Ouvi dizer que na lua faz um profundo silêncio. Não há uma só voz, não há um só canto, nunca se ouve um grito. Também não há murmúrio, um sussurro de amor sequer. Mas não acredito.
Não acredito pelo que, aqui de baixo, imagino e enxergo lá em cima. Não poderia ser tão silenciosa se ali moradia de São Jorge, do dragão e de tantos mistérios existentes. Contudo, não é por isso que desacredito no silêncio da lua. Muito mais há para que eu pense assim.
Pelo significado da lua já é fácil perceber da impossibilidade de seu profundo silêncio. Lua é poesia, é romantismo, é magia, é sonho, é asa e voo, é vontade e desejo, é canto e canção, é promessa de amor, é encantamento e fascínio.
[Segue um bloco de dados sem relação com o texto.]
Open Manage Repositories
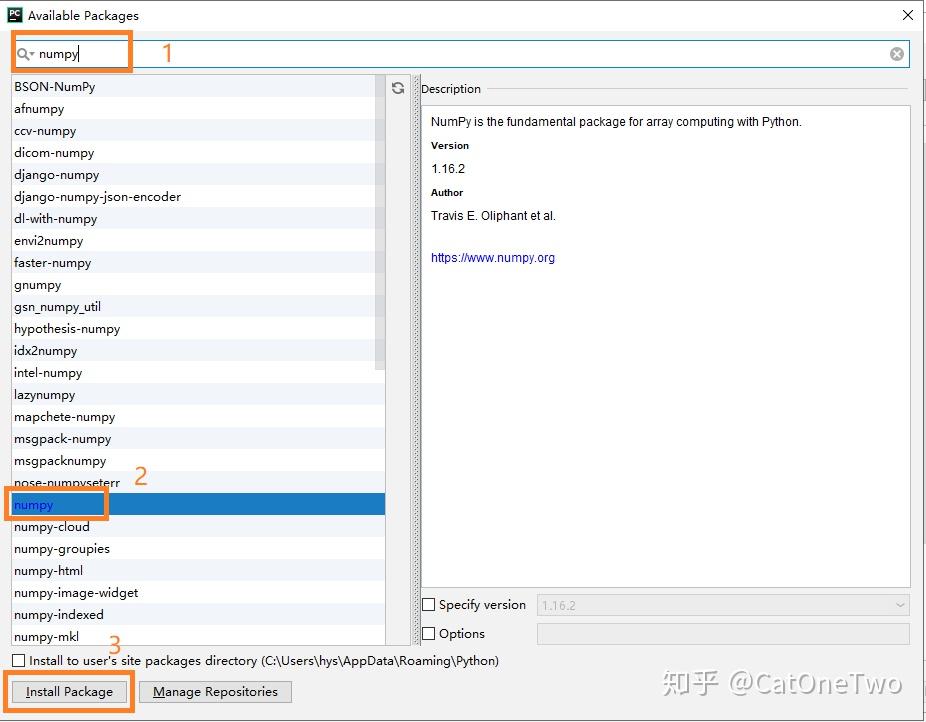 (x=215, y=692)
Não tão belo assim, mas a visão da lua, principalmente quando está cheia, imensa, com brilho contagiante, faz despertar no sentimento situações angustiosas e aflitivas. A saudade, a recordação, a relembrança, o passado que povoa o instante, a imagem surgida de algo tão doloroso.
O doido é a prova maior do ruído lunar. Nos dias de lua cheia, naqueles instantes em que sua mente se toma de aflições, certamente que ele ouve não só a palavra, mas o grito da lua. E num chamado tão intenso e impulsivo que procura responder a qualquer custo. Por isso quer voar, ergue as mãos naquela direção, se entrega voraz à misteriosa e atraente luminosidade.
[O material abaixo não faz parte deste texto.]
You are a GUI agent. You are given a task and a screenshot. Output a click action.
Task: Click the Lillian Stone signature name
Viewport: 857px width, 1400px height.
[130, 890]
No negrume da noite, debaixo da lua, no murmurejar da natureza pelos descampados, o ser caminhante dialoga incessantemente com a lua. Seus olhos dizem tudo, a boca também se abre de vez em quando. E surgem as perguntas, as indagações, a busca de respostas para a sua solidão, o seu desamor, o seu entristecimento, os seus sonhos e desejos ainda não realizados.
Por tudo isso, e muito mais, não posso aceitar que a lua permaneça calada, inerte em qualquer palavra, apenas existente na sua grandeza. Na sua própria dimensão é possível ouvir sons, alaridos, canções. É um imenso salão iluminado, com candelabros e abajures multicolores, acordes flamejantes que se espalham pelo universo. Ali há certamente uma valsa, um baile romântico, cujos dançarinos povoam o nosso olhar.
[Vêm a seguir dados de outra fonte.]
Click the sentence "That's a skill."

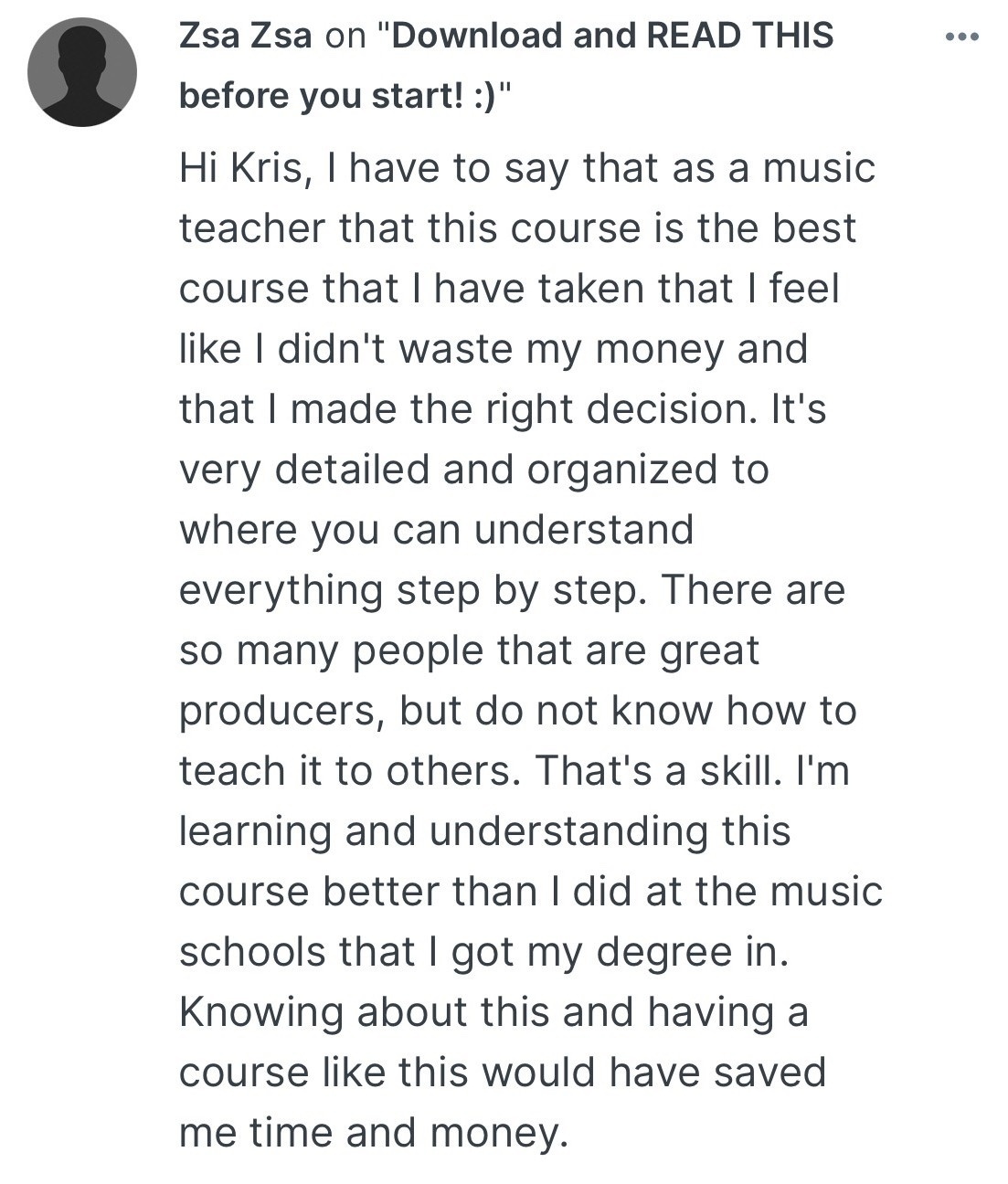[x=658, y=771]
Talvez seja pela sua constituição física, bem como sua distância, que levem a considerá-la como silenciosa e triste. De solo inconstante e cheio de crateras, com mares e rios sem água, se alastrando num deserto quase infinito. É uma imensa massa circundante no espaço, girando e girando, mostrando suas faces tão incompreendidas pelo olho humano.
Mais provável, contudo, que o seu silêncio e aspecto entristecido sejam motivados pelas suas faces ou fases. A maioria das pessoas pouco valoriza a lua cheia, bonita, imensa, cheia de poesia; do mesmo modo dão pouca importância ao quarto crescente e ao quarto minguante. Mas se volta para o alto precisamente quando a lua está oculta no céu, na sua fase nova.
Na lua nova, com ela escondida, sua face oculta passa a representar a própria pessoa e seu olhar. A alma cadente, o espírito fragilizado, a angústia e outros sentimentos pesarosos, tudo passa a se amoldar ao aspecto da lua que não é encontrada lá em cima. A lua triste, escondida, silenciosa, perdida no breu dos tempos, passa a espelhar o ser humano na sua noite espiritual, no seu tormento.
Daí o silêncio profundo da lua. Não que ele exista, pois sempre vivacidade e luz no outro lado de sua face, mas pela simbologia melancólica que passa a representar. Daí que a fragilidade íntima impede de ouvir sua voz, o seu canto, o seu grito. No mesmo silêncio profundo vivenciado pelo ser.